# [Task requirements]
[A] In the court opinion excerpt on county taxing power, which county adopted the "County Unit Plan" of education in the act at issue in Moseley v. Welch?
[B] According to Justice Cothran's words in the court opinion excerpt on county taxing power, why did the framers state in section 5 of article 10 a power the Legislature already held? Answer in one to three sentences.
[C] Resume the court opinion excerpt on county taxing power, starting after its final sentence.

# [Selected extract]
Segment Open

In discussing the same subject in State ex rel. Dickinson v. Neely, 30 S. C. 587, 9 S. E. 664, 665, 3 L. R. A. 672, Justice Mclver used this language: “As we understand it, the legislature has been invested by the people with unlimited power of taxation, except as restrained by some constitutional provisions; and it has also been authorized by section 8, art. 9, to delegate this high power of taxation to certain specified subordinate agencies, for certain specified purposes. It may then be said that, in respect to taxation, the legislature has been invested with two distinct classes of powers, — one which it exercises at its own sovereign will, the other which it delegates'to some subordinate agency, to be exercised by such agency at its will, within the prescribed limits. Now, while there are limitations to both of these classes of powers, the limitations are not the same. In the former the only limitation is some constitutional provision, while in the latter there may be, and usually are, additional limitations prescribed in the act delegating the power. But the more material distinction between these two classes of powers is (so far as concerns the present discussion) that in the former the only limitation imposed by the constitution, so far as the purpose for which the tax is imposed is concerned, is that it shall be a public purpose, while in the latter the limitation is that it shall also be for a corporate purpose.”

In Shelor v. Pace, Supervisor, et al., 151 S. C. 99, 148 S. E. 726, 731, decided under the Constitution of 1895, Justice Cothran observed: “The Legislature, in the absence of constitutional inhibition, inherently had the power, as the representative of the people, to grant counties the authority to levy taxes. Section 6 of article 10 is a restriction on that power. * * * The fact that the framers of the Constitution gave expression in section 5 of article 10 to a power inherent in the. legislative body would seem to argue the intent to emphasize that power, and establish it clear of any implied limitations arising from any other section.”

The power of the Legislature to authorize a county to levy taxes was also recognized by Justice Woods in the following language found in State ex rel. People’s Bank of Greenville v. Goodwin, 81 S. C. 419, 62 S. E. 1100, 1102: “By section 5, art. 10 of the Constitution, the General Assembly was authorized to vest in the municipal'authorities of a county the power to lay taxes for. corporate purposes, but the General Assembly has not seen fit to confer the power on the county board of commissioners, except a limited power to lay a special tax of one mill for roads.”

Moseley et al. v. Welch et al., supra, 209 S. C. 19, 39 S. E. (2d) 133, involved the validity of an act adopting the “County Unit Plan” of education for Williamsburg County. The County Board of Education created under the terms of this act was authorized to fix and determine the budgets for the school districts of the County and the County Auditor was directed to levy annually a sufficient county-wide tax to meet the cost of the operation of the schools. The Board was further empowered to borrow money in anticipation of taxes and to' otherwise control the fiscal operation of the schools of the county. These features of the act were upheld and the authority of the County 'Board of Education to levy taxes was sustained under Section 5, Article 10 of the Constitution.

Segment Closed

# [Raw data]
Segment Open

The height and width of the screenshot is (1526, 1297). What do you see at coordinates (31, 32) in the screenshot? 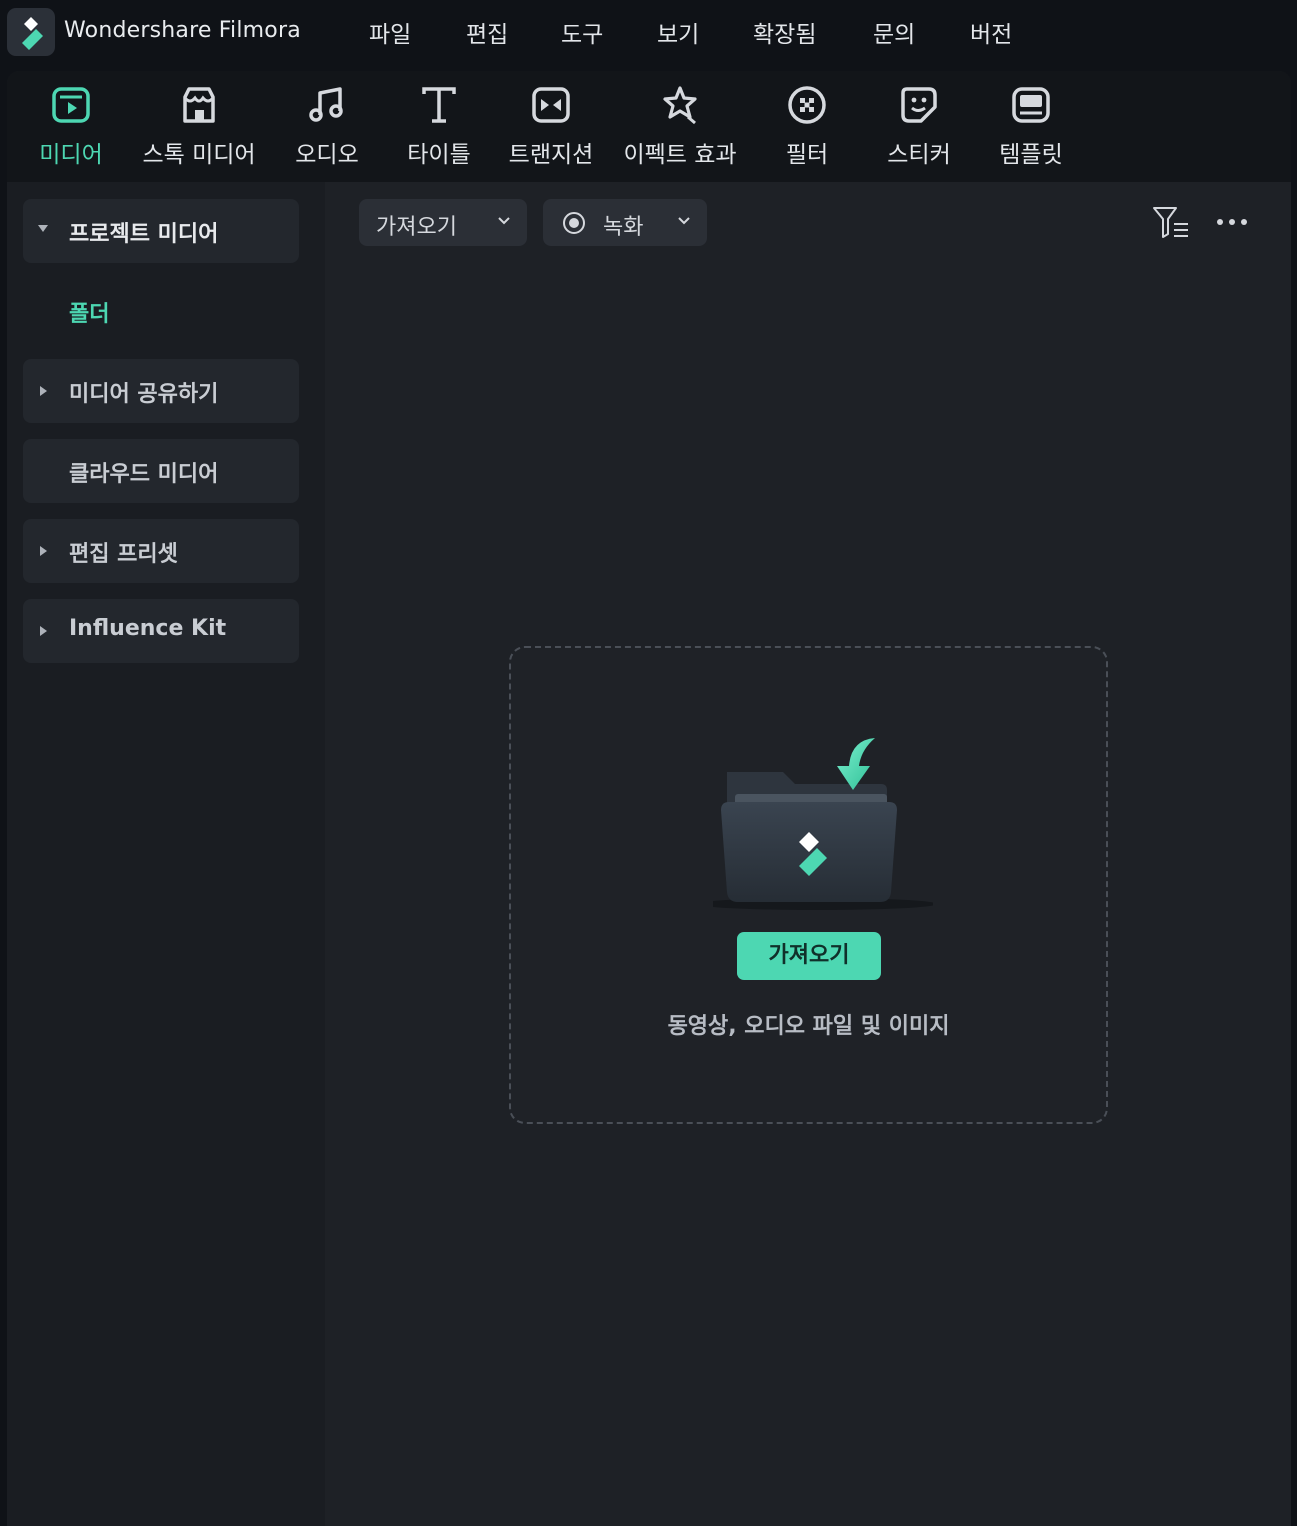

Segment Closed

# [Responses by task]
[A] Williamsburg County.

[B] Justice Cothran reasoned that stating a power the legislative body already inherently held suggests the framers meant to emphasize it. They also meant to establish it free of any implied limitations arising from other sections of the Constitution.

[C]
In none of the cases just reviewed is there any significance attached to the fact that the word “levy” is not used in Section 5, Article 10. Indeed, it was distinctly recognized in Southern Railway Co. v. Kay, 62 S. C. 28, 39 S. E. 785, 786, that the power “to assess and collect taxes”, given by Section. 5, Article 10, includes the power to “levy” taxes. In calling attention to the fact that the word “levy” is frequently used in more than one sense and its meaning in a particular instance must be determined by the context, the Court there observed: “It is sometimes used for the purpose of conferring all the powers incident to the creation and collection of a tax, as when ‘corporate authorities are vested with power to assess and collect taxes for corporate purposes.’ ” Similar provisions contained in other state constitutions have likewise been construed to include the power to levy taxes. State ex rel. Salt Lake City v. Eldredge, 27 Utah 477, 76 P. 337. South Covington and Cincinnati Street Railway Company v. Town of Bellevue, 105 Ky. 283, 49 S. W. 23, 57 L. R. A. 50.

Article 8,' Section 6 of the Constitution provides that “the corporate authorities of cities and towns in this State shall be vested with power to assess and collect taxes for corporate purposes”, which has been held to be “a direction to the General Assembly,' and not a direct and immediate conferring of'the power.” Charleston Heights Co. v. City Council of Charleston, 138 S. C. 187, 136 S. E. 393, 396. Although the word “levy” is not used in this section, the authority of the General Assembly to delegate to cities and towns the power to levy taxes has never been doubted. Carroll v. Town of York et al., 109 S. C. 1, 95 S. E. 121.

It would seem clear from the plain terms of Section 5, Article 10, and the construction given this section and a like section of the Constitution of 1868 by this Court over a period of almost three quarters of a century, that the General Assembly may delegate to the corporate authorities of a county the power to levy taxes. There is no more right inherent in a city than in a county to have this power bestowed upon it. Counties are included along with cities and towns in Section 5, Article 10, and no distinction is made therein between the various political' subdivisions named. We are not at liberty to except counties from this provision.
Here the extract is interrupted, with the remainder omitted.